** Start of Document segment **

Thanks to everyone that came to the meeting, it was a great conversation
and gave us a lot to think about!

Matt – I don't know that I agree with "... upfront payments kinda kill the
lightning UX ...". I think that upfront fees are almost essential, even
outside the context of jamming. This also helps with probing, general spam,
and other aspects. Furthermore, I think that the UX is very explainable,
and in general nodes shouldn't be motivated to send a lot of failed
payments, and should adopt better routing strategies.

About Rusty's suggestions, I plan to look at it again, but if I
remember correctly, there are privacy issues there.

I agree that we should tread carefully and not rush into things, let's keep
discussing this. I'll try to set up another meeting sometime soon.

On Mon, Nov 14, 2022 at 4:39 PM Matt Corallo <lf-li...@mattcorallo.com>
wrote:

> Thanks for committing all the time today. I’m much happier with (binary,
> not-so-)local reputation than I was in the past, at least as better than
> other reputation systems.

** End of Document segment **

- _Written task A_
According to the meeting follow-up email, what else do upfront fees help with besides jamming?
- _Written task B_
Decide whether each statement agrees with the meeting follow-up email. Answer yes or no, and quote the words that decide it.
(i) The writer agrees with Matt that upfront payments hurt the lightning UX.
(ii) The writer recalls privacy issues with Rusty's suggestions.
(iii) The writer intends to arrange another meeting.
- _Written task C_
Reproduce the passage of the meeting follow-up email starting with "On Mon, Nov" and going on through "other reputation systems.".

** Start of Given entries **

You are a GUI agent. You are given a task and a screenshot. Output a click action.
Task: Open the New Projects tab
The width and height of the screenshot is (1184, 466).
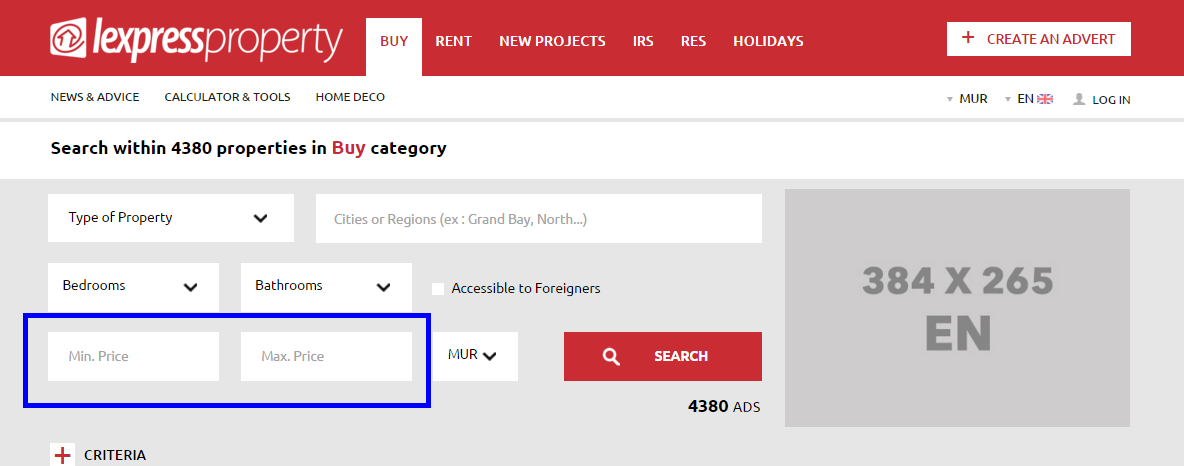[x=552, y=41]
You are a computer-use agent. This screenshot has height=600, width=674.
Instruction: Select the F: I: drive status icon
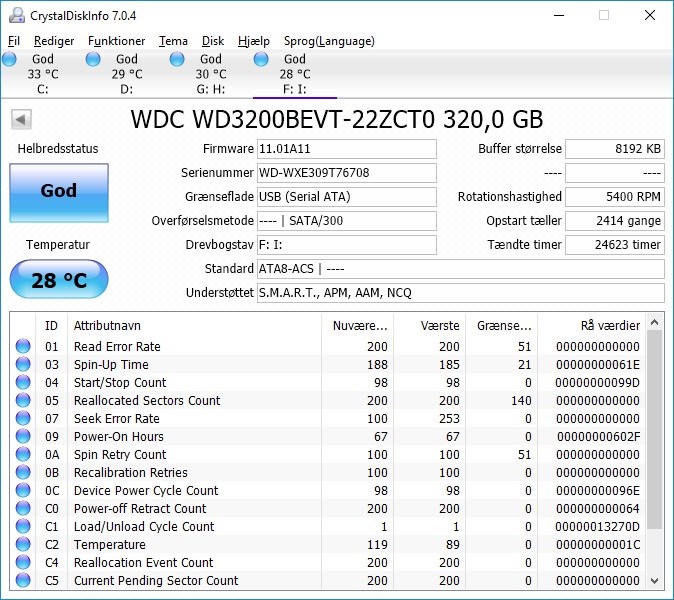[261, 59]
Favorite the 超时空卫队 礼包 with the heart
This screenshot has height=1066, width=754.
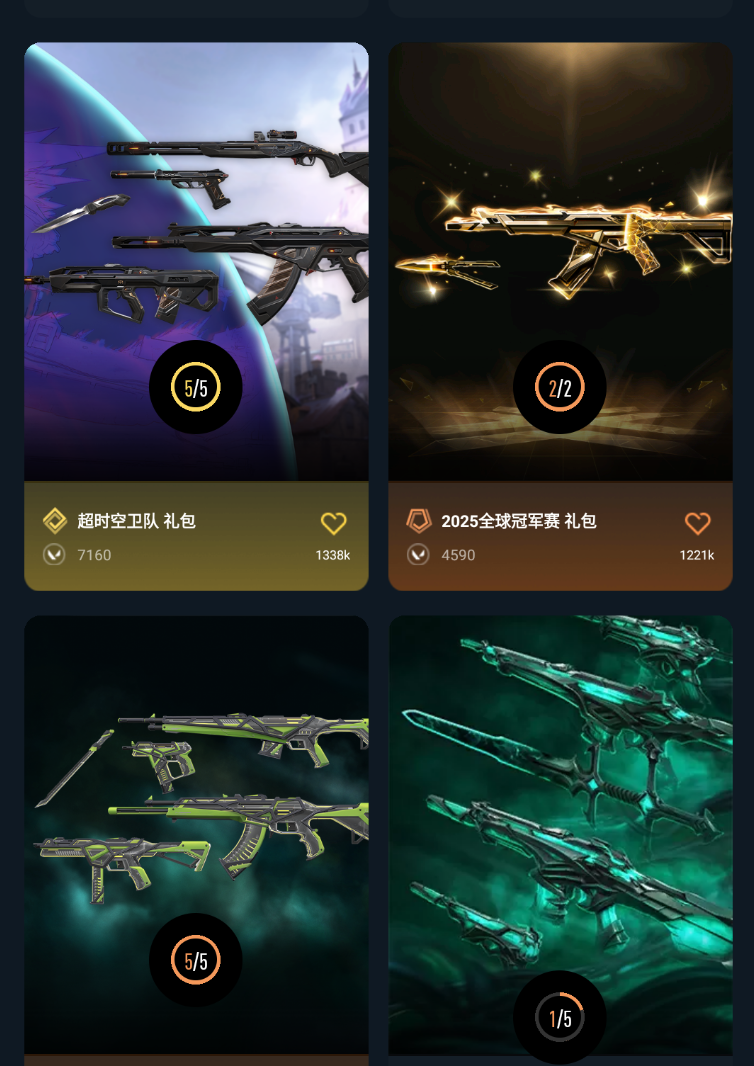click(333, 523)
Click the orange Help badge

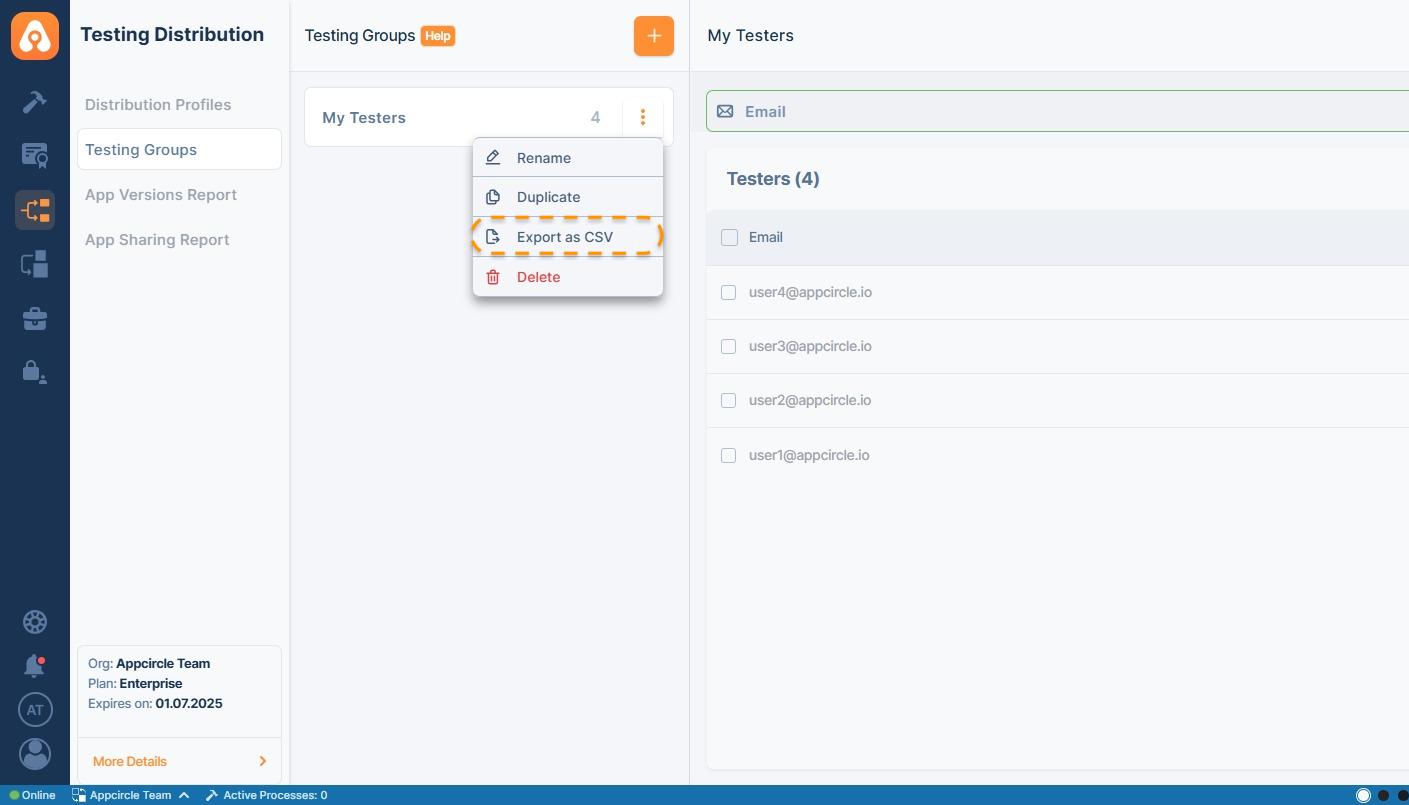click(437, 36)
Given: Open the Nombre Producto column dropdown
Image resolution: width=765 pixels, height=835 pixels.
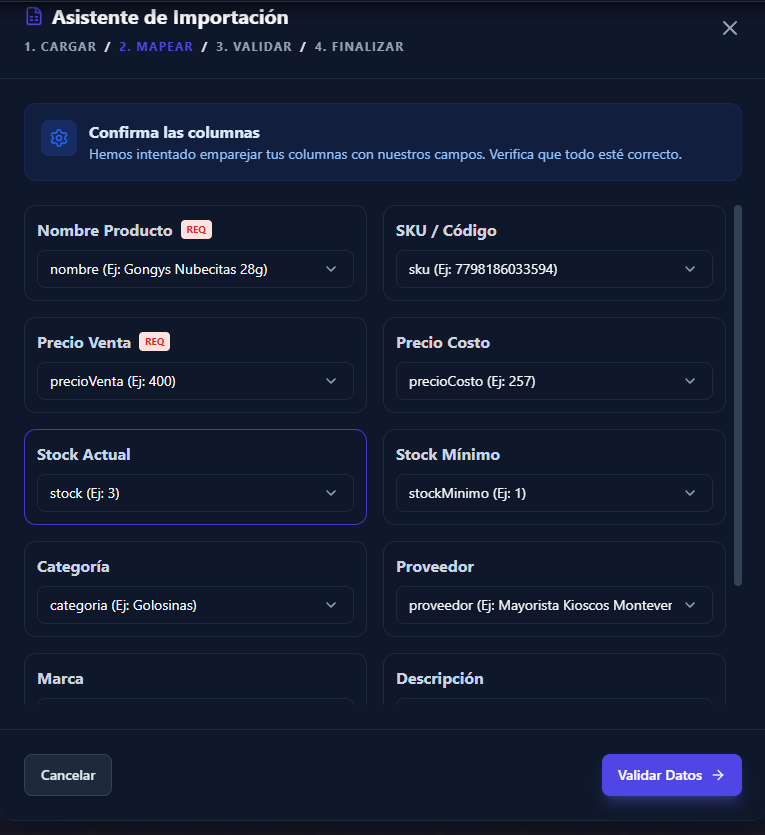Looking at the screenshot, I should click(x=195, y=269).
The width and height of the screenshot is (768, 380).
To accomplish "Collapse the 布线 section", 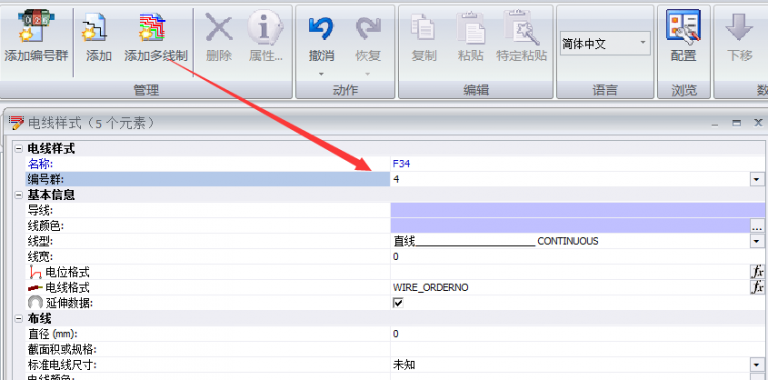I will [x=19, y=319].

** End of Given entries **

- _Task output A_
Probing, general spam, and other aspects.

- _Task output B_
(i) No: "I don't know that I agree with"
(ii) Yes: "if I remember correctly, there are privacy issues there."
(iii) Yes: "I'll try to set up another meeting sometime soon."

- _Task output C_
On Mon, Nov 14, 2022 at 4:39 PM Matt Corallo <lf-li...@mattcorallo.com>
wrote:

> Thanks for committing all the time today. I’m much happier with (binary,
> not-so-)local reputation than I was in the past, at least as better than
> other reputation systems.